После войны «Сибирские огни», временно бывшие альманахом, снова стали журналом. Когда после многих лет я наконец собрался ехать в Марьевку, Савва Елизарович, возглавлявший журнал, попросил меня подумать об очерке. Он совершенно справедливо считал, что поэт должен владеть и прозой.
Послевоенная Марьевка поразила меня печальным колоритом. Еще на подступах к ней я увидел любимое озеро Кайдор, когда-то с чистым лицом, а теперь затянутое рябоватой ряской и по берегам поросшее высокой саблевидной кугой. Среди зеленой куги одиноким одуванчиком белела головка мальчика. Когда я поднялся в гору и вышел на деревню, улица встретила меня тревожной тишиной. Деревня казалась мне покинутой, как во времена Батыя. У тишины нет временны́х признаков, особенно в деревне. За каждым плетнем чудилась засада, может быть, где-то притаился раскосый кочевник и натягивает тетиву своего лука. Издалека в памяти всплыли слова невесть какой летописи: «И бысть битва великая... и разорение всему живому...» Так родился замысел поэмы «Марьевская летопись». На все, что потом ни встречалось, — на старый мост Кизислы, на встречи с родными и знакомыми, на коров, запряженных в тележки, — я смотрел в свете этого замысла. Одним словом, на стол редактора я положил не обещанный очерк о Марьевке, а поэму «Марьевская летопись».

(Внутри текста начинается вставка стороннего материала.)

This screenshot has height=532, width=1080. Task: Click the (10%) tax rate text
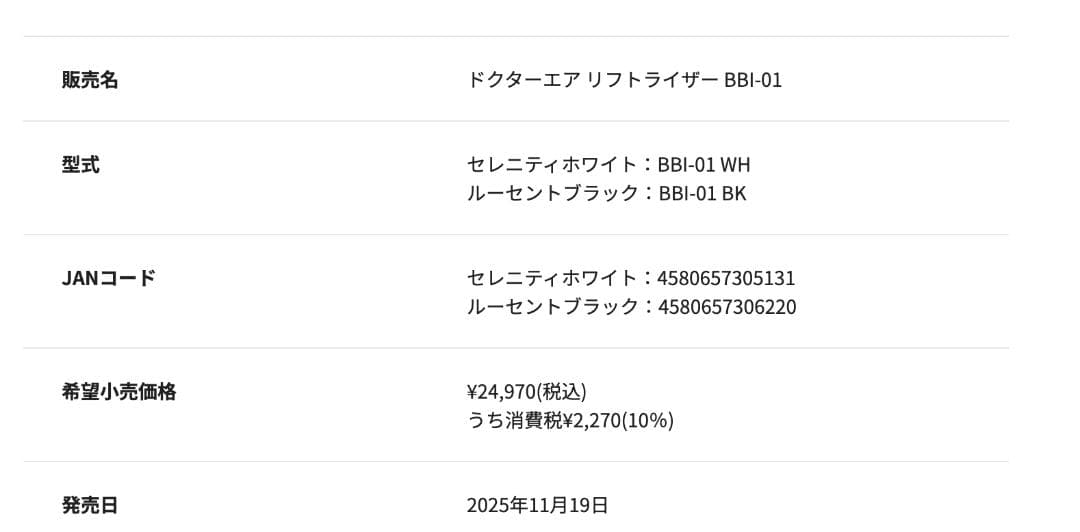point(648,421)
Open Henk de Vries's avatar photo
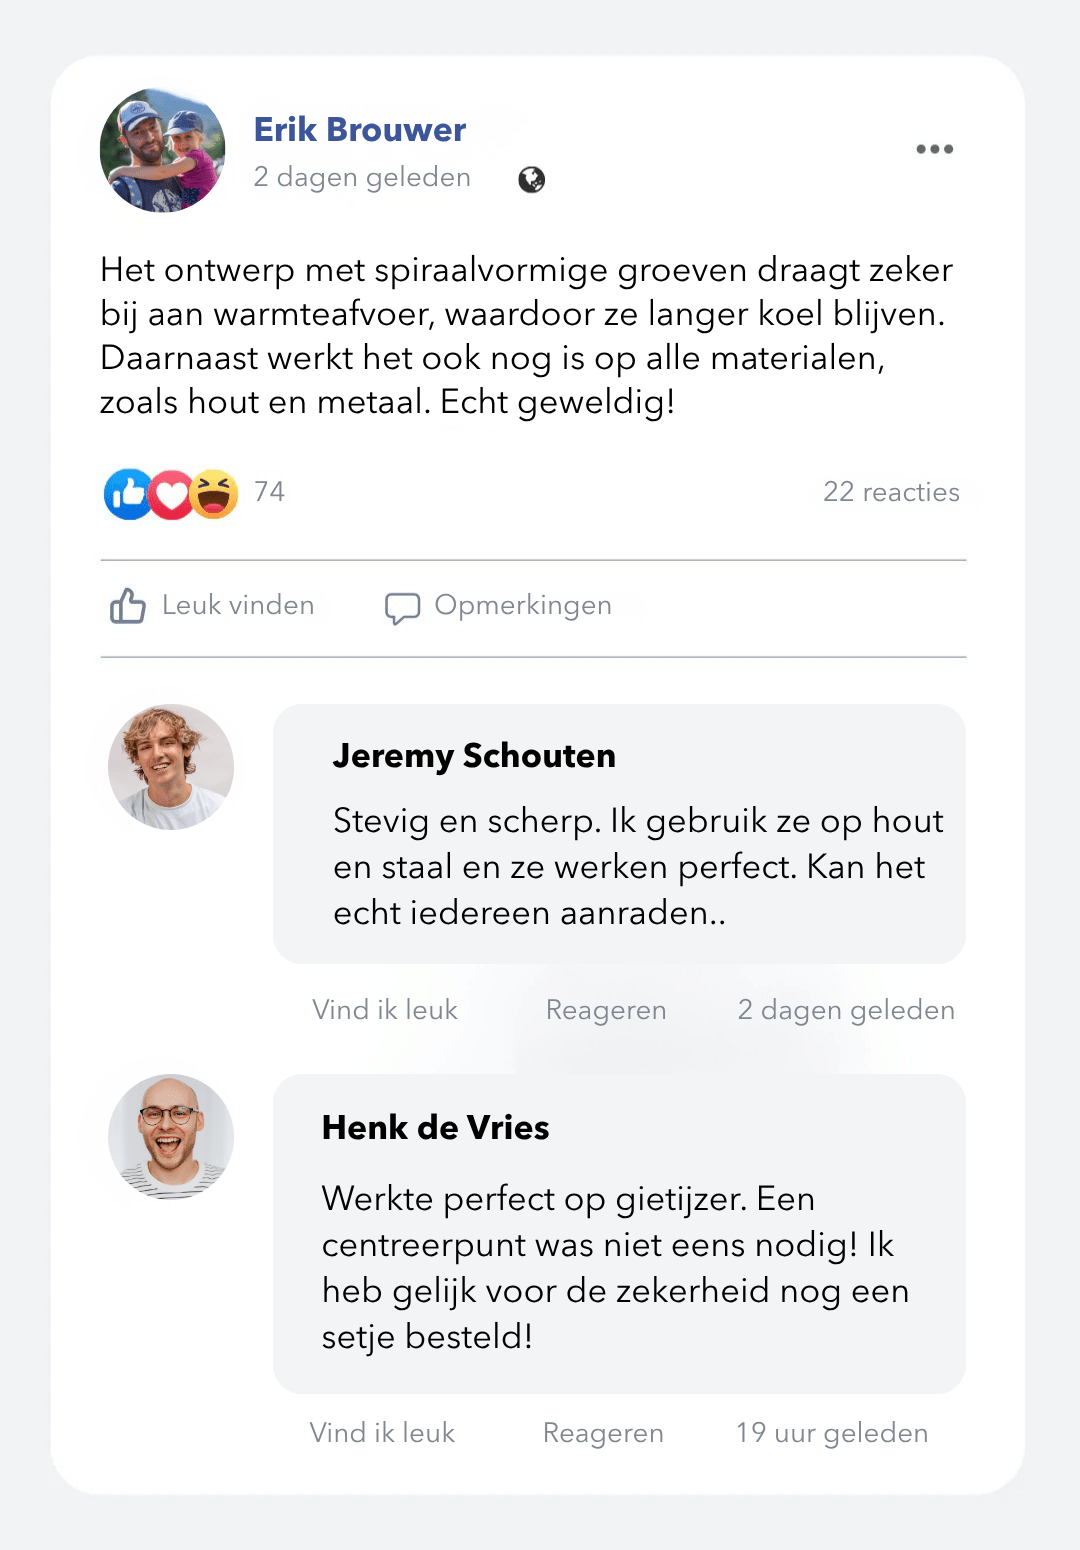Viewport: 1080px width, 1550px height. (171, 1137)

Снова вхожу в подробности, казалось бы, личного порядка. Но иначе и нельзя. Снова Савва Елизарович свяжет меня с собою. Не надо думать, что он печатал все, что я писал. Человек практического склада, он не торопился высказывать свое мнение о поэтических вещах, пока их, бывало, не прочтут поэты — или А. Смердов, или Е. Стюарт. Но Елизавете Константиновне я, как правило, читал вещи, еще горячие от работы, еще не очень причесанные. Поэма понравилась и ей, и Смердову. Их мнение не разошлось с мнением Саввы. Я повеселел. В начале нового года мне предстояло ехать на Первое совещание молодых писателей. Поехал я туда с рукописью поэмы и только что вышедшей из печати «Лирической трилогией». Меня зачислили в семинар Николая Асеева. Помню, секретарь семинара проявила инициативу и отнесла мою книжку Александру Твардовскому. Вскоре она вернулась обескураженная. Твардовский полистал мою книжку и вернул со словами, что это не для него, а скорее для Асеева. Я и сам понимал, что это не для него. Тем более что Асеев, несмотря на мое тяготение к классическому стиху, принял меня хорошо. Даже предостерег участников семинара, чтобы они не заблуждались насчет кажущейся простоты моего стиха. К моему удивлению, деревенская тема поэмы вызвала интересный разговор. Разумеется, и критиковали тоже. Было бы странно, если бы Н. Асеев, В. Шкловский, Л. Озеров, В. Звягинцева, М. Чарный не нашли у меня погрешностей. Короче, все шло очень хорошо, пока в здании ЦК ВЛКСМ, где шла работа семинара, не появился Савва Елизарович и не разыскал меня:
— Как твои дела?
— В общем ничего.
— Поэму обсуждали?
— Обсуждали.
— Что сказал Асеев?
— Похвалил.
— А не можешь ли ты попросить его написать коротенький о ней отзыв?
— Попросить бы можно, да он заболел... А что?